▶ About this exercise: From the first line to the last, retype the data below exactly.

[Data excerpts]
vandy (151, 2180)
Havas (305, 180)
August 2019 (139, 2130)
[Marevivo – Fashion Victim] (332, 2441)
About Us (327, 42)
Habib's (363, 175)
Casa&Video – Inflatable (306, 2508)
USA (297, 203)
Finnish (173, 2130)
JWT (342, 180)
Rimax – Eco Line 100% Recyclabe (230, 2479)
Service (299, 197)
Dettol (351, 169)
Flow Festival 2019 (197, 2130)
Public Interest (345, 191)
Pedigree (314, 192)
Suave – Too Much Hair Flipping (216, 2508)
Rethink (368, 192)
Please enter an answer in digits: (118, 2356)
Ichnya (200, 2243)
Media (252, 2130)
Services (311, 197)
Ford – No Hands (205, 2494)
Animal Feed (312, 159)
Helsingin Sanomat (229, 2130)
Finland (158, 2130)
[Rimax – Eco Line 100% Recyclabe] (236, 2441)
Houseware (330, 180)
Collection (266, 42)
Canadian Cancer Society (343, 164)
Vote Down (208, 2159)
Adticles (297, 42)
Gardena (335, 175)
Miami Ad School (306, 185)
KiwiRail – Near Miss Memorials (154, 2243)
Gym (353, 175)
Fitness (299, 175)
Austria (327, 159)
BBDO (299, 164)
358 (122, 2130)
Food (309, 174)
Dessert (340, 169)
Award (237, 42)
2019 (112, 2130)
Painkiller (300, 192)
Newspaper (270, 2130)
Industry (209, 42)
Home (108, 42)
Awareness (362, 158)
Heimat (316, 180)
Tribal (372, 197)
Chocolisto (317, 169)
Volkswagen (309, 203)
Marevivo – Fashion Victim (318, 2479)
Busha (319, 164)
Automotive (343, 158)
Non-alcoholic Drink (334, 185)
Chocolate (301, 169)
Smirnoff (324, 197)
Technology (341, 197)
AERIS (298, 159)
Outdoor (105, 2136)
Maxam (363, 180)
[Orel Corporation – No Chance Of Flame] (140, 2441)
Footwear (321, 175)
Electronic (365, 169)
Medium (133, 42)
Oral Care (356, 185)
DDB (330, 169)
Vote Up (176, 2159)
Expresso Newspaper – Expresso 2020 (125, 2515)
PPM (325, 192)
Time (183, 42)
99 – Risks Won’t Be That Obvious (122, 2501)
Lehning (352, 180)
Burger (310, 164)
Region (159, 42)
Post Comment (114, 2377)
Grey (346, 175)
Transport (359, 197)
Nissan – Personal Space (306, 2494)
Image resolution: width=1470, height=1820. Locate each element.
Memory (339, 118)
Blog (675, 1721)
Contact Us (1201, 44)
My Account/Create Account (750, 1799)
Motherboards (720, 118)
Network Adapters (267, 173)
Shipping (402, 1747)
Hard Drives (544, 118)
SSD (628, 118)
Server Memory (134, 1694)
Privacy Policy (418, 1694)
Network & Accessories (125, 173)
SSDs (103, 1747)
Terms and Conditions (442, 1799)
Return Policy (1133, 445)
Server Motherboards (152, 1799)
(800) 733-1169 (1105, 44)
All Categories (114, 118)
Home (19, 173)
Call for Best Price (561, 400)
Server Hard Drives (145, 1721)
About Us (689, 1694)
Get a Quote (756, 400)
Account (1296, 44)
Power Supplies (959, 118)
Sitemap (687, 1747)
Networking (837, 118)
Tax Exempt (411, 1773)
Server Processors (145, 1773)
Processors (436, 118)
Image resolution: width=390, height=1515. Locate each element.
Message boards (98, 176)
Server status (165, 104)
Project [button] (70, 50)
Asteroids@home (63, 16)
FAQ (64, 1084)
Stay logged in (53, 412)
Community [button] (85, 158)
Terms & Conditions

▶ Solution to this task:
vandy (151, 2180)
Havas (305, 180)
August 2019 (139, 2130)
[Marevivo – Fashion Victim] (332, 2441)
About Us (327, 42)
Habib's (363, 175)
Casa&Video – Inflatable (306, 2508)
USA (297, 203)
Finnish (173, 2130)
JWT (342, 180)
Rimax – Eco Line 100% Recyclabe (230, 2479)
Service (299, 197)
Dettol (351, 169)
Flow Festival 2019 (197, 2130)
Public Interest (345, 191)
Pedigree (314, 192)
Suave – Too Much Hair Flipping (216, 2508)
Rethink (368, 192)
Please enter an answer in digits: (118, 2356)
Ichnya (200, 2243)
Media (252, 2130)
Services (311, 197)
Ford – No Hands (205, 2494)
Animal Feed (312, 159)
Helsingin Sanomat (229, 2130)
Finland (158, 2130)
[Rimax – Eco Line 100% Recyclabe] (236, 2441)
Houseware (330, 180)
Collection (266, 42)
Canadian Cancer Society (343, 164)
Vote Down (208, 2159)
Adticles (297, 42)
Gardena (335, 175)
Miami Ad School (306, 185)
KiwiRail – Near Miss Memorials (154, 2243)
Gym (353, 175)
Fitness (299, 175)
Austria (327, 159)
BBDO (299, 164)
358 (122, 2130)
Food (309, 174)
Dessert (340, 169)
Award (237, 42)
2019 (112, 2130)
Painkiller (300, 192)
Newspaper (270, 2130)
Industry (209, 42)
Home (108, 42)
Awareness (362, 158)
Heimat (316, 180)
Tribal (372, 197)
Chocolisto (317, 169)
Volkswagen (309, 203)
Marevivo – Fashion Victim (318, 2479)
Busha (319, 164)
Automotive (343, 158)
Non-alcoholic Drink (334, 185)
Chocolate (301, 169)
Smirnoff (324, 197)
Technology (341, 197)
AERIS (298, 159)
Outdoor (105, 2136)
Maxam (363, 180)
[Orel Corporation – No Chance Of Flame] (140, 2441)
Footwear (321, 175)
Electronic (365, 169)
Medium (133, 42)
Oral Care (356, 185)
DDB (330, 169)
Vote Up (176, 2159)
Expresso Newspaper – Expresso 2020 (125, 2515)
PPM (325, 192)
Time (183, 42)
99 – Risks Won’t Be That Obvious (122, 2501)
Lehning (352, 180)
Burger (310, 164)
Region (159, 42)
Post Comment (114, 2377)
Grey (346, 175)
Transport (359, 197)
Nissan – Personal Space (306, 2494)
Image resolution: width=1470, height=1820. Locate each element.
Memory (339, 118)
Blog (675, 1721)
Contact Us (1201, 44)
My Account/Create Account (750, 1799)
Motherboards (720, 118)
Network Adapters (267, 173)
Shipping (402, 1747)
Hard Drives (544, 118)
SSD (628, 118)
Server Memory (134, 1694)
Privacy Policy (418, 1694)
Network & Accessories (125, 173)
SSDs (103, 1747)
Terms and Conditions (442, 1799)
Return Policy (1133, 445)
Server Motherboards (152, 1799)
(800) 733-1169 (1105, 44)
All Categories (114, 118)
Home (19, 173)
Call for Best Price (561, 400)
Server Hard Drives (145, 1721)
About Us (689, 1694)
Get a Quote (756, 400)
Account (1296, 44)
Power Supplies (959, 118)
Sitemap (687, 1747)
Networking (837, 118)
Tax Exempt (411, 1773)
Server Processors (145, 1773)
Processors (436, 118)
Image resolution: width=390, height=1515. Locate each element.
Message boards (98, 176)
Server status (165, 104)
Project [button] (70, 50)
Asteroids@home (63, 16)
FAQ (64, 1084)
Stay logged in (53, 412)
Community [button] (85, 158)
Terms & Conditions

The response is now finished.